When, in 2018, the federal Coalition government legislated to change how the GST was distributed to the states and territories, WA was the major beneficiary, seeing its bottom line improve overnight thanks to a redistribution that guaranteed all jurisdictions at least 70¢ for every dollar they contributed.
WA Premier and Treasurer Mark McGowan has announced the state’s sixth budget surplus.Credit: Nathan Perri
The scheme, which undermined the system of horizontal fiscal equalisation, the complex methodology that the Commonwealth Grants Commission uses to parcel out GST revenue according to need, had been conceived as a short-term political necessity to help Scott Morrison hold the west in the 2019 federal election, which it went on to do.
There was also a reasonable argument that WA had historically been hard done by thanks to a resources boom in which its share of the GST dropped in 2017-18 to a shade over 34¢ in the dollar (the ACT, in contrast, received almost $1.20). The new arrangement was seen by some as just compensation; moreover, as resource prices were subsequently expected to fall and tax revenue to drop, WA’s share of the GST was expected to naturally rise to a level that would have made the Morrison floor irrelevant anyway.
Yet resource prices did not drop as predicted and WA’s GST take has, accordingly, remained artificially inflated: without the intervention, its share would have fallen to 16¢ in the dollar this year. The result, as far as the Labor McGowan government is concerned, amounts to a windfall that has now seen it post a string of six budgets firmly in the black, including a final net operating surplus for 2022-23 of $4.2 billion.
You know that energy rebate announced with much fanfare in the federal budget? Eligible households in WA have already been getting it for years thanks to a state government awash with cash. This year all households will receive at least $400 off their electricity bill irrespective of income, with concession card-holders to get significantly more.

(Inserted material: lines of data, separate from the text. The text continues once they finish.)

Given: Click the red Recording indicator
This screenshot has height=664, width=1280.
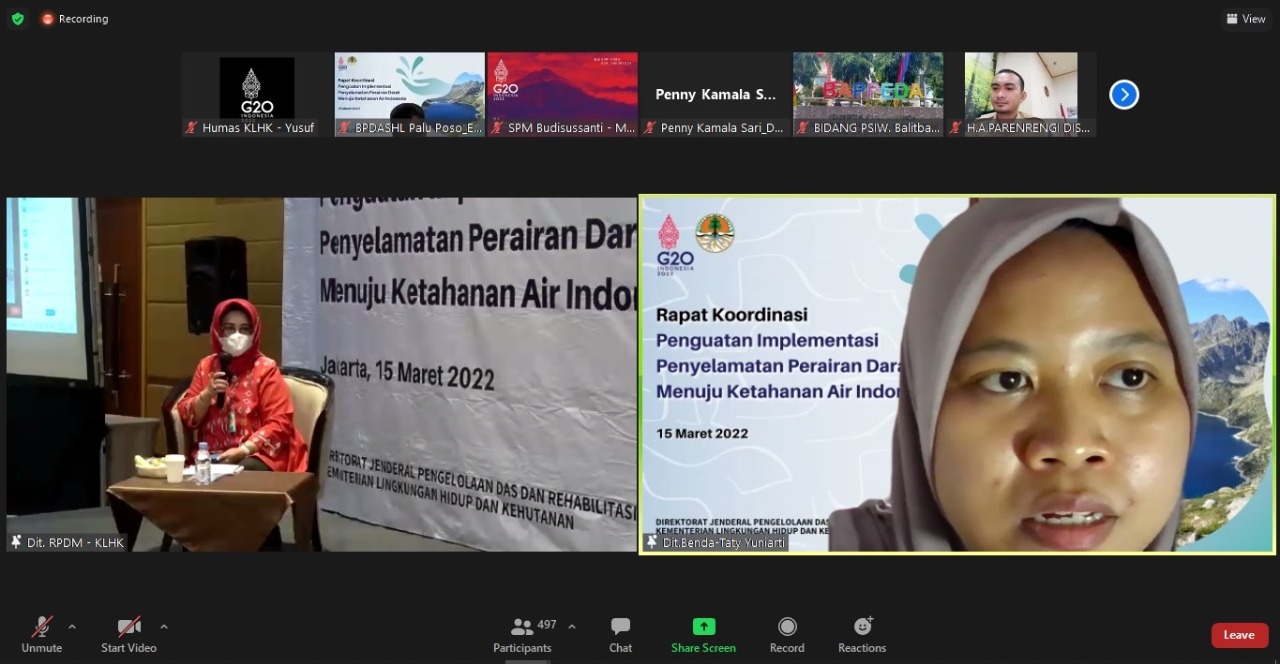Looking at the screenshot, I should pyautogui.click(x=75, y=18).
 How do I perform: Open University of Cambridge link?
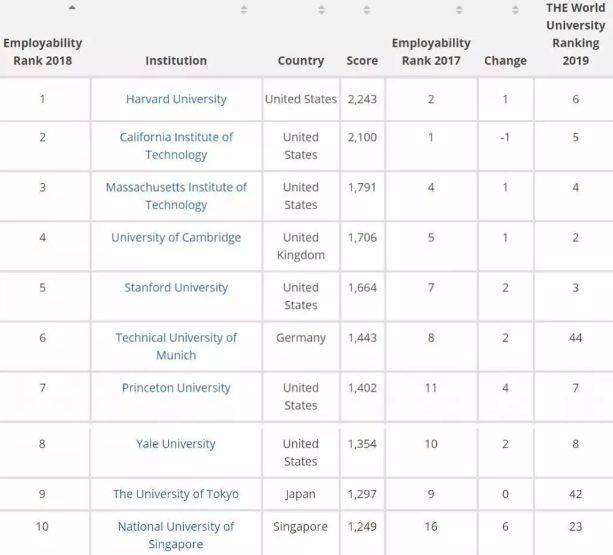[x=176, y=237]
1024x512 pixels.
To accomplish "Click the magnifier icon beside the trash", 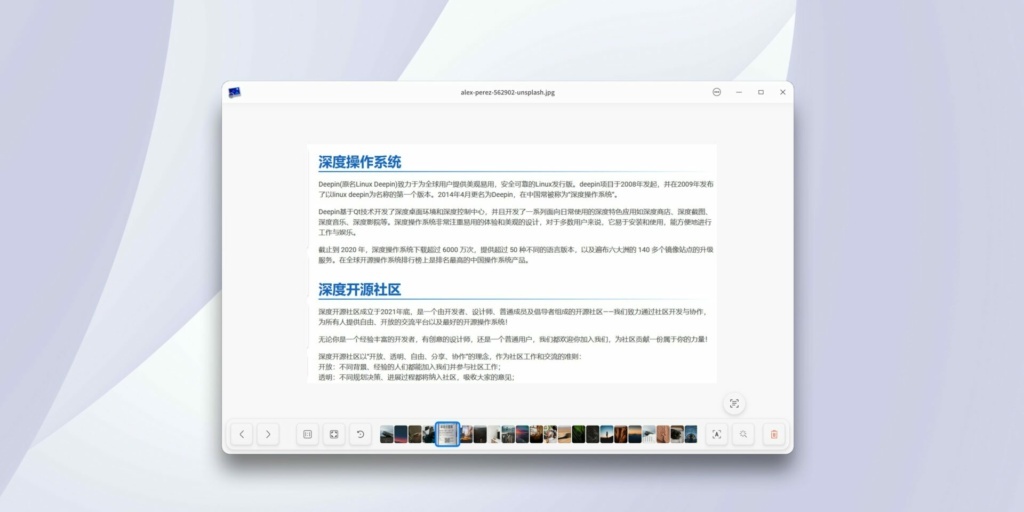I will tap(743, 434).
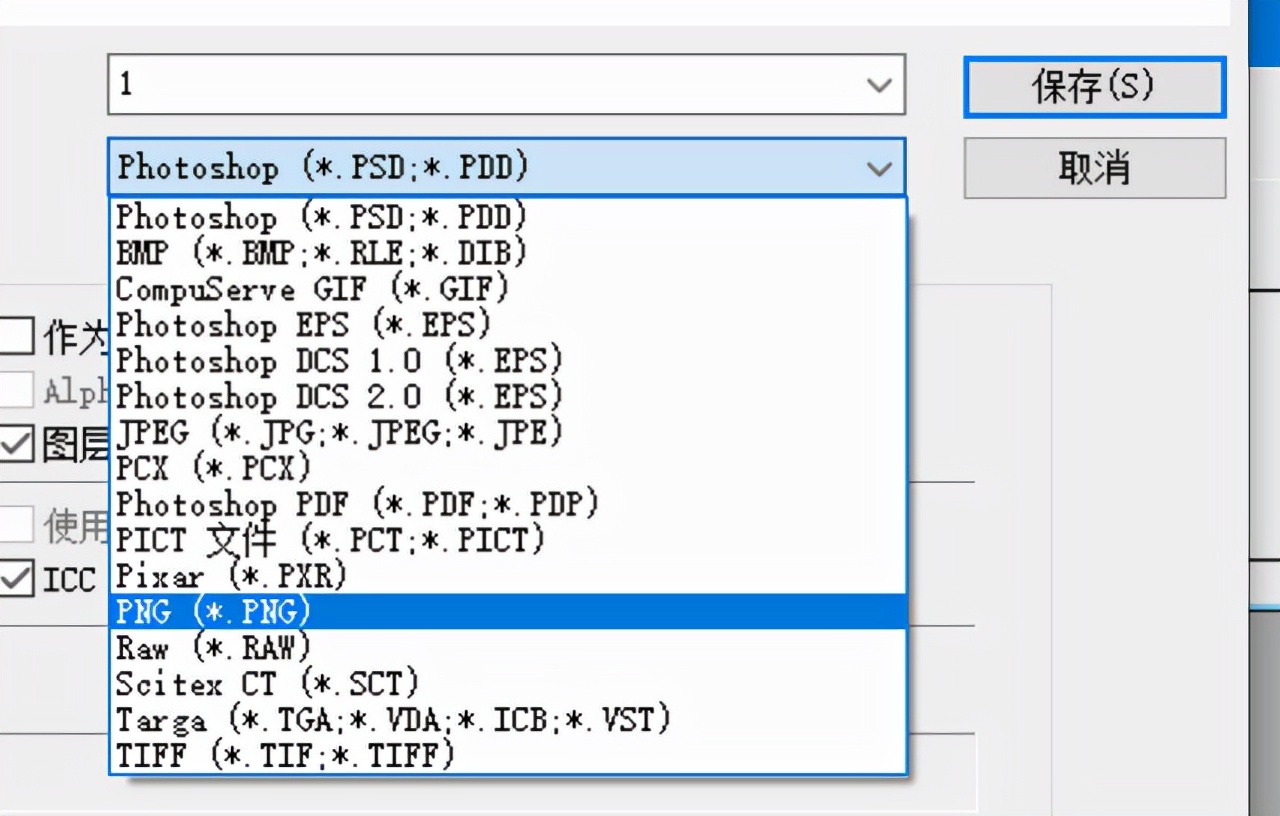Choose PCX (*.PCX) format

[x=508, y=467]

Victoria, wrestling with debt that in 2022 topped $100 billion for the first time, has complained bitterly about WA’s good fortune, especially as a clause that guaranteed no other jurisdiction would be any worse off as a result of the carve-up – to the cost of the national taxpayer – expires in mid-2027, after which we will be on our own.
It is no surprise that Premier Daniel Andrews is energetically advocating for his own state, fulminating to the federal government in March, “So you want to keep WA better off. Then don’t think that we are paying for it, because we are not. We are just not.”
Andrews cannot expect much sympathy from the Commonwealth or other premiers for Victoria’s fiscal predicament, which is largely of its own making. Yet he certainly has some – less partisan – allies in this.
Economist Saul Eslake told The Age “something is going to have to change because it can’t continue”. Centre for Independent Studies economist and former Treasury official Robert Carling said the special GST arrangement now looked perverse.
In April, the Grattan Institute called for it to be scrapped, arguing: “In effect, the federal government is spending almost $5 billion a year to support superior government services in the only state that is running a strong surplus.”
The Age, too, has long believed the WA “deal”, for that is what it is, should be wound back, and the carve-up returned to the (admittedly Byzantine) formulas of the Commonwealth Grants Commission. Thursday’s WA budget only underlines this case. Whatever the political cost to the federal government, it must recognise the current GST regimen has run its course.